[[ Exercise data open ]]

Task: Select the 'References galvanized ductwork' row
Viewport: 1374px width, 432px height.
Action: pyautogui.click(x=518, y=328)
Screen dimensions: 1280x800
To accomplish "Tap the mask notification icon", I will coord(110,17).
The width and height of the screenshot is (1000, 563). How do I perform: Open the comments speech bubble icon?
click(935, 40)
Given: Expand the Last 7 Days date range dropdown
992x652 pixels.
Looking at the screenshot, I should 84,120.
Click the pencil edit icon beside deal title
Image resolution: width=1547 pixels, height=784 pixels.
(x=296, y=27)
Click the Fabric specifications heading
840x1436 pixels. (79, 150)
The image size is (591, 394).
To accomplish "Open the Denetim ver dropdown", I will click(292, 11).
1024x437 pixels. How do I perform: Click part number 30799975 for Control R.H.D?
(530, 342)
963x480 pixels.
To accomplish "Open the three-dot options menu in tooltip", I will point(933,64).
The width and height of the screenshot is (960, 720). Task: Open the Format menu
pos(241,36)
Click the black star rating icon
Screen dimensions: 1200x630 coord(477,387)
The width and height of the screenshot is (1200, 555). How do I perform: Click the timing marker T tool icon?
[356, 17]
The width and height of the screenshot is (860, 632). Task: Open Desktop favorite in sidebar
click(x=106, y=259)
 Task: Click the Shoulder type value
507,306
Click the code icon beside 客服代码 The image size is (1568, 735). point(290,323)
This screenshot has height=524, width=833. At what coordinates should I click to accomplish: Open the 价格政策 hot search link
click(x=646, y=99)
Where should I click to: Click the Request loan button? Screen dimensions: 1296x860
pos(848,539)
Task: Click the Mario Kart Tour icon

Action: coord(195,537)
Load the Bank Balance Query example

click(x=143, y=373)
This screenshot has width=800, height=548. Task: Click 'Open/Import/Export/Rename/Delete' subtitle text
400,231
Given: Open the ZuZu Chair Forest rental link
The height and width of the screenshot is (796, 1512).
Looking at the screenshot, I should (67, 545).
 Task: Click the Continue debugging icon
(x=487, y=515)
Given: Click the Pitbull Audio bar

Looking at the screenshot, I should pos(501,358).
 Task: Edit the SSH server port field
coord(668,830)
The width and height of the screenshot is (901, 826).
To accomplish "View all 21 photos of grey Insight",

[[ Exercise data closed ]]

Work required: Which of the lines in the data contain the string "size"? Return each one.

Expected answer:
The image size is (591, 394).
Click the code icon beside 客服代码 The image size is (1568, 735). point(290,323)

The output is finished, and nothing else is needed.